Tiger began the final round trailing by six strokes, but this is Augusta, and no lead is secure. With Augusty winds whirling and twirling on the grounds, playing conditions would be extreme. Tiger knew that the four players leading, without a major among them, would be blown about by the wind.
A nation tuned in to see if Tiger could pull off an incredible comeback.
After all, he had said at the beginning of this year that the Grand Slam — victories in the four majors (Masters, U.S. Open, British Open and PGA Championship) — was a feat that could be accomplished this year because he had been bringing his “A-plus” game to the courses since last year, was winning practically every tournament he touched and because he had found life (especially his new daughter) to be beautiful. And the majors would be contested on courses, of course, that he loves.
He opened Thursday with a pedestrian 72, went one stroke better Friday and threw a 4-under at Augusta on Saturday.
Tiger was in position Sunday if he could post a 66 or 67. “I’m very much in it,” he said before the round.
He didn’t need such a low number. A 69 would have been satisfactory enough to force a playoff, and a 68, duplicating Saturday, would have won the Masters outright.
However, Woods bogeyed the fourth hole. He got the shot back on the sixth, but his level-par 36 on the front nine was not forcing Immelman, who had admitted he would be watching Tiger’s score on the leaderboard, to panic.
When Tiger converted a birdie putt, seemingly from South Carolina, on the 11th hole, Augusta National began to shake. And when Immelman slipped to minus-9 on the 12th, Tiger was still in the game.
But, after a miraculous recovery from the trees on 13, Tiger couldn’t make the putt, and he faltered on 14 with a bogey. He was through. Immelman tried to make the conclusion interesting with a double bogey on the 16th and a dive into the sand on the 17th, but it didn’t matter.
“I didn’t putt well all week,” Tiger said. “I wasn’t releasing it, wasn’t getting the overspin like I normally do. Out here if you’re not starting the ball perfectly on line, you’re not going to make putts.”

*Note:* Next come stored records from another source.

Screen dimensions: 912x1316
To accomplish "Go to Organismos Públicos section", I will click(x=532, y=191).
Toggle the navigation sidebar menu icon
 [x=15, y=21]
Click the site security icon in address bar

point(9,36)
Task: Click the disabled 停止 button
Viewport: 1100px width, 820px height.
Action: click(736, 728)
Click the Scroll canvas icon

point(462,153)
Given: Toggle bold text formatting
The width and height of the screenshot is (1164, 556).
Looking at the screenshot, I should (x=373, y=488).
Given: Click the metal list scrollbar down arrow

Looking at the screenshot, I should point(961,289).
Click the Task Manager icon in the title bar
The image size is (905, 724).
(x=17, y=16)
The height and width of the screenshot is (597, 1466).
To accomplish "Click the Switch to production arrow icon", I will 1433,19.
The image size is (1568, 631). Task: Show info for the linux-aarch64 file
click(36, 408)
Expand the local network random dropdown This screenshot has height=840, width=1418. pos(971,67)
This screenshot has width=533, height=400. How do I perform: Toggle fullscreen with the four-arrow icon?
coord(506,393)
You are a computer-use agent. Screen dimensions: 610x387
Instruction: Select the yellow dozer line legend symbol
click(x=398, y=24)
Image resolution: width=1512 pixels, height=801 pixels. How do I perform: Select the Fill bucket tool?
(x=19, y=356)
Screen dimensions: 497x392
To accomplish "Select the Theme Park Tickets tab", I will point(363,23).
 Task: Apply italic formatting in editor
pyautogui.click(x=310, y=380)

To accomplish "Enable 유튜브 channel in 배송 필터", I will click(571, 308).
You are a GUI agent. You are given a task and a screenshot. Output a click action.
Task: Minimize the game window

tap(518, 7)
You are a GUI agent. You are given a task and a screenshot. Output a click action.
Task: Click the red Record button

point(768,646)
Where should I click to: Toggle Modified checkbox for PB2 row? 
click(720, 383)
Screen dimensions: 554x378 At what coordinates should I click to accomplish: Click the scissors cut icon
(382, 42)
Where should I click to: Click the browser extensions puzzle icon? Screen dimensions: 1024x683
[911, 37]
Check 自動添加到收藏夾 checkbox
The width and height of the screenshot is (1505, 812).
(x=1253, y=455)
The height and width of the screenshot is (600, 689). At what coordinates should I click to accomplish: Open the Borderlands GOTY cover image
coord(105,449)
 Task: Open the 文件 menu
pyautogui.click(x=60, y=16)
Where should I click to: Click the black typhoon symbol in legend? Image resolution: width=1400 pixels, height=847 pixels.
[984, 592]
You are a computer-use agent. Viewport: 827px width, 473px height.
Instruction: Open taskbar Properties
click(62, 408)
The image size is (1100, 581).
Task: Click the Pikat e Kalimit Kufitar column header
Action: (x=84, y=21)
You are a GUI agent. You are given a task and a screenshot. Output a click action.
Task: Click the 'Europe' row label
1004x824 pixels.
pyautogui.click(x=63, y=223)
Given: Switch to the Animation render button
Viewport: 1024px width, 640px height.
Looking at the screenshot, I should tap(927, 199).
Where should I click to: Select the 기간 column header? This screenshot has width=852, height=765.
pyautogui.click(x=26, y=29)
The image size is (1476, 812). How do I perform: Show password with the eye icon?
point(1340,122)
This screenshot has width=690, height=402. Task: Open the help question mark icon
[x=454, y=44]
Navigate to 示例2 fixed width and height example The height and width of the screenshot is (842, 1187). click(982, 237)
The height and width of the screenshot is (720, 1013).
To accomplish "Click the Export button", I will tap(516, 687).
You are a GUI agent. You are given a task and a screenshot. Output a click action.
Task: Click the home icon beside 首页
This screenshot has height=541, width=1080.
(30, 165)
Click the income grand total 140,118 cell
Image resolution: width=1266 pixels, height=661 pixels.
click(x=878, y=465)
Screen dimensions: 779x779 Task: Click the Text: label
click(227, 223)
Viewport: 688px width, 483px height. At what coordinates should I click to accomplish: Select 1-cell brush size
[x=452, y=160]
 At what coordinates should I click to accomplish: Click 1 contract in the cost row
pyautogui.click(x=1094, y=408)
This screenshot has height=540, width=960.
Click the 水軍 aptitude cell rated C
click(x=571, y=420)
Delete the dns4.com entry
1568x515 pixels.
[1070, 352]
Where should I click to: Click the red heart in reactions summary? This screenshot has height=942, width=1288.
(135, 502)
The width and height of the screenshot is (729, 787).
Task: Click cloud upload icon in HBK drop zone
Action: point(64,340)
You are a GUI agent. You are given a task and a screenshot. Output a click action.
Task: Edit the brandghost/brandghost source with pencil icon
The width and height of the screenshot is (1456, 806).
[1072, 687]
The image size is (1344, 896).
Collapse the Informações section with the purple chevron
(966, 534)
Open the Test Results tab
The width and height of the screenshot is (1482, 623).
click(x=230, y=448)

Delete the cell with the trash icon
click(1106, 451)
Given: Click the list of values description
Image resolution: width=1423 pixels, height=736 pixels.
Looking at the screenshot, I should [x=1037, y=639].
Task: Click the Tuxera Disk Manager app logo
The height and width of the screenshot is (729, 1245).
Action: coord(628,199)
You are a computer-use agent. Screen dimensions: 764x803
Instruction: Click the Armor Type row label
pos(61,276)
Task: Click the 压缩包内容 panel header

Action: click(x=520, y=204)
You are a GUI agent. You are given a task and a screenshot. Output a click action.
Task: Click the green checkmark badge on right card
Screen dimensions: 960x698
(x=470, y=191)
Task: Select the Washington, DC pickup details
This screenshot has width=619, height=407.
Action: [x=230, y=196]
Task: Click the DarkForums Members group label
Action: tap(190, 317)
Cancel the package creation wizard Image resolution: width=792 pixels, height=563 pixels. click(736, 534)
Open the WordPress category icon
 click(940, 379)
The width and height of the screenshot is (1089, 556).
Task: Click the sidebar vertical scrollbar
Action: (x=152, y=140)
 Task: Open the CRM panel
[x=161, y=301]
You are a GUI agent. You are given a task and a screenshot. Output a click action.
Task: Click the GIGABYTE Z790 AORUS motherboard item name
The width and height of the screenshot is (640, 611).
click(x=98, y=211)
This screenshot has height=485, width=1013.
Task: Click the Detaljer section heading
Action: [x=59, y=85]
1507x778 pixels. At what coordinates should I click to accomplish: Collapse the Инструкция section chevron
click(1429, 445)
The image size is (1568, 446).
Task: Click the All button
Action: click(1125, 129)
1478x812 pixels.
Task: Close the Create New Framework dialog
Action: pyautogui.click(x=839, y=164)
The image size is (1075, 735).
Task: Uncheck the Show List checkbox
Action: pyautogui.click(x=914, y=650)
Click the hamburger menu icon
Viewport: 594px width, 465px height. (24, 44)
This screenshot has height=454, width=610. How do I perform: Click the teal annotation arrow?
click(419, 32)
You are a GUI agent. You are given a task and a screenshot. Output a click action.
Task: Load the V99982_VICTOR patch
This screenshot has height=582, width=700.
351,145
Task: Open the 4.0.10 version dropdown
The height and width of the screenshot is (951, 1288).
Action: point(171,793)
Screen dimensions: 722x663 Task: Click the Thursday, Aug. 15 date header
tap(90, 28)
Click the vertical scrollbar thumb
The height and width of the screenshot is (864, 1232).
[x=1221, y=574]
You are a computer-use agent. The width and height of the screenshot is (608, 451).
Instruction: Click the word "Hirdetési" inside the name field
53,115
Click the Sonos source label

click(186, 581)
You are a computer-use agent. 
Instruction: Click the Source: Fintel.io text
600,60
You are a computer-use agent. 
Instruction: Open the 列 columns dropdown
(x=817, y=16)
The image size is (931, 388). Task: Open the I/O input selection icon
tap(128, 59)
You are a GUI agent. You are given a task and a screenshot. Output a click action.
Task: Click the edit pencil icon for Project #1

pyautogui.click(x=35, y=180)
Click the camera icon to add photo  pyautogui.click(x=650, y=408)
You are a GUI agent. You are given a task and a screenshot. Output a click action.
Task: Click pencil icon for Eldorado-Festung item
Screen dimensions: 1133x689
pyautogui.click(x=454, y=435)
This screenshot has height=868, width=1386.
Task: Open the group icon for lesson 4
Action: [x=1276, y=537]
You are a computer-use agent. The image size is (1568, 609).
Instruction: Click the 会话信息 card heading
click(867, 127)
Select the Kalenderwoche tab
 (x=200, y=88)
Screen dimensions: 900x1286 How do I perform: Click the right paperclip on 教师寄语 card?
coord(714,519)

Tiger played horrifically on the par 5s he has owned in the past: “You’ve got to play them under par each day and sprinkle some more (birdies) here and there.”
He didn’t.
When the Lost Grand Slam was brought up, Tiger said he had “learned my lesson there with the press. I’m not going to say anything.”
What’s he going to do now?
“I’m going to go up there (to the clubhouse) and eat a little big. I’m a little hungry right now.”
Maybe he wasn’t quite hungry enough.
Tiger was not The Man, or Immelman, at The Masters.